Psycho

Comment gérer la colère de ses enfants?

Beaucoup de parents peuvent être désemparés face aux crises – parfois publiques – de leurs enfants. Crier est tentant. Mais pas «bienveillant».

Catherine Benoit a 34 ans et est mère de deux enfants de 4 et 6 ans. Assistante sociale en maison médicale depuis 10 ans, la vie de la jeune femme a complètement changé le jour où elle a décidé d’appliquer la bienveillance. «En 2015, j’ai fait une formation en ligne pour arrêter de crier. Cela m’a permis de voir l’enfant différemment, de comprendre qu’il y avait une autre façon de l’éduquer, sans cri, sans punition, sans chantage, sans récompense et sans fessée. »
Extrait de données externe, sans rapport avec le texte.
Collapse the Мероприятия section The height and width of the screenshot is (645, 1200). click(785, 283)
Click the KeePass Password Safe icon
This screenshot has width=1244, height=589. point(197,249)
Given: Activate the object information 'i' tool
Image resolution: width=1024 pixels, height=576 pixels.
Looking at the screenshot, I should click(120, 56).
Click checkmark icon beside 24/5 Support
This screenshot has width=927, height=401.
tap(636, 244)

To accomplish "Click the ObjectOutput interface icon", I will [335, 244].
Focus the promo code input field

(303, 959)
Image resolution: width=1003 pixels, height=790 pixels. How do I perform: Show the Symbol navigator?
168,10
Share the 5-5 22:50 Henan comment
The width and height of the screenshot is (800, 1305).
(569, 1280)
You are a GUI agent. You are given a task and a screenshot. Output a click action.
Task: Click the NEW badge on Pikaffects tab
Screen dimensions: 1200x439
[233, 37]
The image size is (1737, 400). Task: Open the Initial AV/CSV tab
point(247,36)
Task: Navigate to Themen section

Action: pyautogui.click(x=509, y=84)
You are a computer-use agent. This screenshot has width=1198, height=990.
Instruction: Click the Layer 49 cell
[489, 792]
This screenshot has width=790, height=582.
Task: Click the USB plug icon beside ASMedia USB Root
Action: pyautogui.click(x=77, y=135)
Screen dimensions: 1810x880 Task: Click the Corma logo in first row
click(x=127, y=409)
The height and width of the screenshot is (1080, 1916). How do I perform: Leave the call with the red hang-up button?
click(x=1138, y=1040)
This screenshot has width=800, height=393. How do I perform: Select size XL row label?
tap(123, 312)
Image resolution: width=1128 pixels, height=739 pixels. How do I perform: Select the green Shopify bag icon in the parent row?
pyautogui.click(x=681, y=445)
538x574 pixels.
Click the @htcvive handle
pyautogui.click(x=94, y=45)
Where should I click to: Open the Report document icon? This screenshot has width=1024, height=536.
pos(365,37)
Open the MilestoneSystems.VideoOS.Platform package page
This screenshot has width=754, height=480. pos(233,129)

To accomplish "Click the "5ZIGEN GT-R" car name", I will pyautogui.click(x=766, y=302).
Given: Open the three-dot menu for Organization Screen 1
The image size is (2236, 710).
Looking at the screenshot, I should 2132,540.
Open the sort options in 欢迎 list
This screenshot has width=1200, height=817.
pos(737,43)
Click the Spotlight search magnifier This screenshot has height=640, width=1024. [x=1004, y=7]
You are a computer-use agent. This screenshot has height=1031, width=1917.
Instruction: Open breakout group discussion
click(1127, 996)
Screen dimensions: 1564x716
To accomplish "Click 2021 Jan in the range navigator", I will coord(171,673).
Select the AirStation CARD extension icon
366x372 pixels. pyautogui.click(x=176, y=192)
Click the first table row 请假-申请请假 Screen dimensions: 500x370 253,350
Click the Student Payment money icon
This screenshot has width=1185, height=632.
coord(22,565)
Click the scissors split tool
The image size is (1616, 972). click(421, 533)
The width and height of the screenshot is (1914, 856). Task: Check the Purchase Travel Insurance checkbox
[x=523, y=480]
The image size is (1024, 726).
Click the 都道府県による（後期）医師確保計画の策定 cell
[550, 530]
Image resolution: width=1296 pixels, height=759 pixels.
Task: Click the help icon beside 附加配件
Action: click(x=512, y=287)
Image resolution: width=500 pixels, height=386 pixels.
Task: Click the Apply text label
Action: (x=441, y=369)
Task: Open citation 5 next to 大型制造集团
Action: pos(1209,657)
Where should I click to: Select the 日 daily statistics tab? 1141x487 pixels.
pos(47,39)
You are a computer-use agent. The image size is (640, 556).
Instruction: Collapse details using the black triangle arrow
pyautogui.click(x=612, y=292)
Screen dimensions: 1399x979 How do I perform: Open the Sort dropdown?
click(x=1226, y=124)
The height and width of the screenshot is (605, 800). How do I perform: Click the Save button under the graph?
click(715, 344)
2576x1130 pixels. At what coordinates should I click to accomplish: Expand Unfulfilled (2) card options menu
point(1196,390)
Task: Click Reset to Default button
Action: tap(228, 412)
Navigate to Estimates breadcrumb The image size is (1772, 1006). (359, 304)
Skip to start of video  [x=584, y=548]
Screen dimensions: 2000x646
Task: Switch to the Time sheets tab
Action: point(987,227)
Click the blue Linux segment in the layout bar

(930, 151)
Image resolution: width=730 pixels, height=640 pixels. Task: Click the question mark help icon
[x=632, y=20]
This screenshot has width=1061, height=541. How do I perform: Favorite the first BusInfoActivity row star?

Depuis, Catherine est devenue, entre autres, conseillère en éducation bienveillante et organise des consultations à son domicile et des ateliers dans des salles ici et ailleurs pour aider les autres parents dans cette voie. «Le principe de la bienveillance est basé sur une grande différence: l’enfant n’est pas difficile, il vit un moment difficile. Un enfant qui entre en crise, c’est un enfant qui extériorise son émotion. À son âge, il n’est pas capable de la gérer seul et a besoin de l’adulte pour l’accompagner à se calmer. Il ne s’agit pas d’un caprice mais d’un besoin non satisfait qu’il faut tenter de comprendre. »

La colère, pour elle, est normale, chez les adultes, comme chez les enfants. Mais il est important de ne pas la refouler, au risque d’avoir des répercussions importantes à l’adolescence ou à l’âge adulte, comme un manque de confiance en soi. « Il est donc très important de ne pas crier ou punir un enfant qui est en colère, au risque de l’amplifier ou de créer une peur chez l’enfant qui refoulera dès lors ses émotions de peur de remontrances et qui empêchera de rentrer en contact avec lui. Le cri, c’est une violence orale, c’est montrer qu’on est dépassé. »

La solution, alors, selon Catherine? «La première chose à faire est de calmer l’enfant car lui parler, dans ces moments-là, ne sert à rien, il ne vous entend pas.»

Le câlin avant tout

La clé de Catherine, c’est l’importance du câlin, qui apaise, diminue le stress et l’anxiété chez l’enfant, comme l’adulte. «Une fois que l’enfant a retrouvé son calme, il faut l’écouter attentivement, et pas d’une oreille distraite, même si ce n’est pas toujours facile. L’écoute active est primordiale. Cela permet une meilleure communication, une relation plus harmonieuse. Puis, si l’enfant se sent écouté, il écoutera beaucoup mieux. »

Utiliser le «je» et pas le «tu» accusateur quand on s’exprime, décrire plutôt qu’accuser, donner des consignes positives, poser des questions ouvertes… sont des consignes que Catherine explique à ses élèves dans le cadre de ses ateliers. Elle sera par ailleurs au salon 1 001 familles au Wex le 7 et 8 octobre prochain.